* SUPPLIED RECORDS
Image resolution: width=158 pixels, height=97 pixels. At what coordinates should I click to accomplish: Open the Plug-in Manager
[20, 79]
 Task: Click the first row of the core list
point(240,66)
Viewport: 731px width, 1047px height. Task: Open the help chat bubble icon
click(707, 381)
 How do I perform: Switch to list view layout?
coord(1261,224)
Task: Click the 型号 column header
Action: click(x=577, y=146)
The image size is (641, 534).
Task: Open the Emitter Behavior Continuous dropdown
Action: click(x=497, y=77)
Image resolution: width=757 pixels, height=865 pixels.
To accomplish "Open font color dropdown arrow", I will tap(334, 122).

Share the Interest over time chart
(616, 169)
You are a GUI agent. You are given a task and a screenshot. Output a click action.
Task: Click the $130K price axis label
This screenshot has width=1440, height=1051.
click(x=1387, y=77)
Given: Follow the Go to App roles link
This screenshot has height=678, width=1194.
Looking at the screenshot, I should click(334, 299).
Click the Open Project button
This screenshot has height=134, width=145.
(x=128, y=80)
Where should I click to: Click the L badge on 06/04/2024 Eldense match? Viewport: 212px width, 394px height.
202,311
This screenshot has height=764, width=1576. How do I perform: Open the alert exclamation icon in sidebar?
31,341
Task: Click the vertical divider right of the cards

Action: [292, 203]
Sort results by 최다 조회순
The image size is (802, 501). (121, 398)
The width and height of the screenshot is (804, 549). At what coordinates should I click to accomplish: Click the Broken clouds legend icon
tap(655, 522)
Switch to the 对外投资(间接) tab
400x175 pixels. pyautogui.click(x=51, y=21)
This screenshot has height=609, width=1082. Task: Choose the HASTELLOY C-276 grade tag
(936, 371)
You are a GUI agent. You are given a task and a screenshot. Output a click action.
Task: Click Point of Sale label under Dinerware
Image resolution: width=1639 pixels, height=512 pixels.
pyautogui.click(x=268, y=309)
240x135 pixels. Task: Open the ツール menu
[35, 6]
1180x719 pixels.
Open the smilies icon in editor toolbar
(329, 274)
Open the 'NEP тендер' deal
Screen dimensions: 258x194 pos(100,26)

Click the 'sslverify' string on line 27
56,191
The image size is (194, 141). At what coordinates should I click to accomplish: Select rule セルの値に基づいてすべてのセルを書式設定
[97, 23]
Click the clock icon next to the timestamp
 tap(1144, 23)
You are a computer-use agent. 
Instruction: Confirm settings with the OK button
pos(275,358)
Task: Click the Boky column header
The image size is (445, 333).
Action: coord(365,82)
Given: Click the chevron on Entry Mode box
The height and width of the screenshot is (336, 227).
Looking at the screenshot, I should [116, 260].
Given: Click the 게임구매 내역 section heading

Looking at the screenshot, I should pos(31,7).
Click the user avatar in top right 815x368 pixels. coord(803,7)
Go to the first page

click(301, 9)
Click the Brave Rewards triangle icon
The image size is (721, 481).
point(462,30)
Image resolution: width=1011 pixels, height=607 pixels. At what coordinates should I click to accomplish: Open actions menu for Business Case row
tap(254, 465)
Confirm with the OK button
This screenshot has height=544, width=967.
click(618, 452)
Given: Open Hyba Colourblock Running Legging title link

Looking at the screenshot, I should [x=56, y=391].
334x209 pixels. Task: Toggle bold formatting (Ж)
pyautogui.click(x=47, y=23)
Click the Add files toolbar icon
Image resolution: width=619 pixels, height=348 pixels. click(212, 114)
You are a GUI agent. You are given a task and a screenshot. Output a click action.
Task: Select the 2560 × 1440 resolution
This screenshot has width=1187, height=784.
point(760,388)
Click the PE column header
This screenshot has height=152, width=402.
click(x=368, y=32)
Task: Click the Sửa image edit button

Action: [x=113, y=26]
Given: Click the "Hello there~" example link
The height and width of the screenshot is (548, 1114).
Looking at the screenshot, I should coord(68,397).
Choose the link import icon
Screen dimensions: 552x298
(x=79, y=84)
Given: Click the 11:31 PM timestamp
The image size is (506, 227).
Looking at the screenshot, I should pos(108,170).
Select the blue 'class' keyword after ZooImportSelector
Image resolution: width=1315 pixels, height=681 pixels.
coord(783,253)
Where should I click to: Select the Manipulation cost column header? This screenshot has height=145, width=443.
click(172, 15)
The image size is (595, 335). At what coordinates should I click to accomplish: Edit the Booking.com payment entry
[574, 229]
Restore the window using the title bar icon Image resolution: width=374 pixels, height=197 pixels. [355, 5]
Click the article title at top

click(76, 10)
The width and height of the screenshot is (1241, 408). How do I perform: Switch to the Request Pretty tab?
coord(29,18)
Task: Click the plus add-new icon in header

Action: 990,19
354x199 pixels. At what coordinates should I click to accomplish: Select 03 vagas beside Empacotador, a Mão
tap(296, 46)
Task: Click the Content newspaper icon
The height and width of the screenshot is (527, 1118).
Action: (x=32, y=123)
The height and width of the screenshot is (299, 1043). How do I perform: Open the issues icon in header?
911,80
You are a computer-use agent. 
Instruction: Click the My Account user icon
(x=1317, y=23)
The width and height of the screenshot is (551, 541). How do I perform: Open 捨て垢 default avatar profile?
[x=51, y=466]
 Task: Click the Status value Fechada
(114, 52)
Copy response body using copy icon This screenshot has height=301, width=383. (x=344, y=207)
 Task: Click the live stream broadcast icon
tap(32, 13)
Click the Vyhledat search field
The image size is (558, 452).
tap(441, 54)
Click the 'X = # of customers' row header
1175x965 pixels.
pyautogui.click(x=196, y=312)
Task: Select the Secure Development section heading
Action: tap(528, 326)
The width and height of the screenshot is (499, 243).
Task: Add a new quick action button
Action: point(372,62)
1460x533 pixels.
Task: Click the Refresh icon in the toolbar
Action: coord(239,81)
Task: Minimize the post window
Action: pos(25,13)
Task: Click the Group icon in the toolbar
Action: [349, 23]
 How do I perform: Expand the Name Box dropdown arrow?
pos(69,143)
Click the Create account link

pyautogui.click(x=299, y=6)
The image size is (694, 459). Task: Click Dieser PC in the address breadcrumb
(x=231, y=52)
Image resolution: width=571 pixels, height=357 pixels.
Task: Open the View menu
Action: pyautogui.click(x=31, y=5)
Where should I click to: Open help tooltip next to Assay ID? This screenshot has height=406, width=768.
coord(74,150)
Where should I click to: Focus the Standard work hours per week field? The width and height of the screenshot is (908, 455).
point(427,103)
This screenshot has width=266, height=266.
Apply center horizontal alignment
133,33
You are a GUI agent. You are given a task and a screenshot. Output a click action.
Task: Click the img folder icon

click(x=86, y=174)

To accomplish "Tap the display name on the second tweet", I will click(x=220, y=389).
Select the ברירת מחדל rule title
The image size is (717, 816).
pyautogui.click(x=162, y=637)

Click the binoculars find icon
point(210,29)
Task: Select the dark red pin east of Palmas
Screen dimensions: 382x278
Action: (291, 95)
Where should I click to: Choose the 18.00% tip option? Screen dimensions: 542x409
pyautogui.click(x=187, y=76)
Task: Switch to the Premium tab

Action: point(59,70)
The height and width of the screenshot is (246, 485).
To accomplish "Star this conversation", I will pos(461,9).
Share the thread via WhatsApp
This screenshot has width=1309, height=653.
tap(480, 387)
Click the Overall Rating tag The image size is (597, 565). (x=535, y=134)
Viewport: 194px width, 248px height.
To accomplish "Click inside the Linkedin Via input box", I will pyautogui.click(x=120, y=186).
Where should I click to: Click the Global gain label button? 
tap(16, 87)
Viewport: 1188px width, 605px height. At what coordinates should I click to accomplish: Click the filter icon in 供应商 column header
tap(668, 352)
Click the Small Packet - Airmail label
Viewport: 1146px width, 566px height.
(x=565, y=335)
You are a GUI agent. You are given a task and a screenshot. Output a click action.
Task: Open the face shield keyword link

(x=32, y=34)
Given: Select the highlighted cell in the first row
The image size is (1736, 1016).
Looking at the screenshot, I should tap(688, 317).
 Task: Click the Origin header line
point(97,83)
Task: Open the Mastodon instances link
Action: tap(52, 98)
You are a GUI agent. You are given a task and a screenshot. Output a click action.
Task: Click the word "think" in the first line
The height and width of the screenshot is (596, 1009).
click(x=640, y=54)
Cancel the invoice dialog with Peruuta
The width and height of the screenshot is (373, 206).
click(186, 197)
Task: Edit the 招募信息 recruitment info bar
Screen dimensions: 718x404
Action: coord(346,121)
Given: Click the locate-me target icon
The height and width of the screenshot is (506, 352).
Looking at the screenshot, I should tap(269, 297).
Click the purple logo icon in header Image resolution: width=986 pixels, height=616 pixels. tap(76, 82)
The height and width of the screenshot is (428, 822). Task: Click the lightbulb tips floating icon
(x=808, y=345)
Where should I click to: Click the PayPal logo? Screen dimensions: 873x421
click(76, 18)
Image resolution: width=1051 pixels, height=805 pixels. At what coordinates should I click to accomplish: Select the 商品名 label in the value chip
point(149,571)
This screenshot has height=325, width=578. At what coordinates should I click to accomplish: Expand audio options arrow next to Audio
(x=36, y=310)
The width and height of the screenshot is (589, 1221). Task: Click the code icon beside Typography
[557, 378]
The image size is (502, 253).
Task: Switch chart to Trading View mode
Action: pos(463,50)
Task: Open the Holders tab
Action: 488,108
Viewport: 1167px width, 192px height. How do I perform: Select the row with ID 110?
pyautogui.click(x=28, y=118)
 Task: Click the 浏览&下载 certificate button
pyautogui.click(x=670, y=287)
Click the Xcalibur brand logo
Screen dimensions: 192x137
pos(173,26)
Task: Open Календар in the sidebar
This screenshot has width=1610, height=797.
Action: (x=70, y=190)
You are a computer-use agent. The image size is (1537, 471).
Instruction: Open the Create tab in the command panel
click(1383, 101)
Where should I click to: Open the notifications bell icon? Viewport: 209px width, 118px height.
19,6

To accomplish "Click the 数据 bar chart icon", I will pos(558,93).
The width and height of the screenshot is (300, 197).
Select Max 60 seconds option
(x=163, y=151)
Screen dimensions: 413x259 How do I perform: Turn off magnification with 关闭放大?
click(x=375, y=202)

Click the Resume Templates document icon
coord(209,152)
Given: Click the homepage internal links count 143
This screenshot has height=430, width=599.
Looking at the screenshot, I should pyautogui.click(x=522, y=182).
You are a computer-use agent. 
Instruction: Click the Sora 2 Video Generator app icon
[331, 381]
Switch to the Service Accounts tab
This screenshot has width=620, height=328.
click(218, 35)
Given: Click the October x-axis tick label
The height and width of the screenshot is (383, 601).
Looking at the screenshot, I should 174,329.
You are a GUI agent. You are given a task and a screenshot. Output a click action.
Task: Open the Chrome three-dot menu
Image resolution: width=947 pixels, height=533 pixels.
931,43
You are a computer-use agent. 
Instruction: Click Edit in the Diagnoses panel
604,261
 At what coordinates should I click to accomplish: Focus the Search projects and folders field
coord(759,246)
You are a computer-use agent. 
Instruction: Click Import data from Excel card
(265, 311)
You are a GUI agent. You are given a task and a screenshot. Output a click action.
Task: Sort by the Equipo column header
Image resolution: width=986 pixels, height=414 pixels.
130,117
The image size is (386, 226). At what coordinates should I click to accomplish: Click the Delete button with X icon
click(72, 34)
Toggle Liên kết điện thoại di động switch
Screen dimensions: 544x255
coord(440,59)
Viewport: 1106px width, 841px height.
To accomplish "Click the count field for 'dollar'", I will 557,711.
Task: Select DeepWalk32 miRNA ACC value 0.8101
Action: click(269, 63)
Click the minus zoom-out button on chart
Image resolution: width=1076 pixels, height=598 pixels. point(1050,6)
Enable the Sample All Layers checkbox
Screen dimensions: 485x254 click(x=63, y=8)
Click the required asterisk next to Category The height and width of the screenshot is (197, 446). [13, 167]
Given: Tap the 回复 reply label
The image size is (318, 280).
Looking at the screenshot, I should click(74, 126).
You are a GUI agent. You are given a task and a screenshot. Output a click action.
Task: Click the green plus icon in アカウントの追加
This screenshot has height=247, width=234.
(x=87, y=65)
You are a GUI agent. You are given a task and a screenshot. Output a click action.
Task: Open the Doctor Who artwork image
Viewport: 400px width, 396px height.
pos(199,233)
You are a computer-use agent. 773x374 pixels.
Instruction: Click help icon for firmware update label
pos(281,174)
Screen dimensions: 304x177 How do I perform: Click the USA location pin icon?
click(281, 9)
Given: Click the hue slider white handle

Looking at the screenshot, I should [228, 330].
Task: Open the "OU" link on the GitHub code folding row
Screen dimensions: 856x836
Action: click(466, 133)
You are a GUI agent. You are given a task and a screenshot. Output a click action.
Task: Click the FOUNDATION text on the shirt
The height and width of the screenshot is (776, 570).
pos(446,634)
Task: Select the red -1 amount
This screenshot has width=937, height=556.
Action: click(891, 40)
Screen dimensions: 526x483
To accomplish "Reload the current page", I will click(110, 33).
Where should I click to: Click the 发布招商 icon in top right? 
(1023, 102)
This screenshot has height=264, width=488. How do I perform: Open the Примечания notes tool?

* EXERCISE DIRECTIONS
Please go through the data above and copy each line that has the word "using".

* RESULT FOR THIS EXERCISE
Restore the window using the title bar icon Image resolution: width=374 pixels, height=197 pixels. [355, 5]
Copy response body using copy icon This screenshot has height=301, width=383. (x=344, y=207)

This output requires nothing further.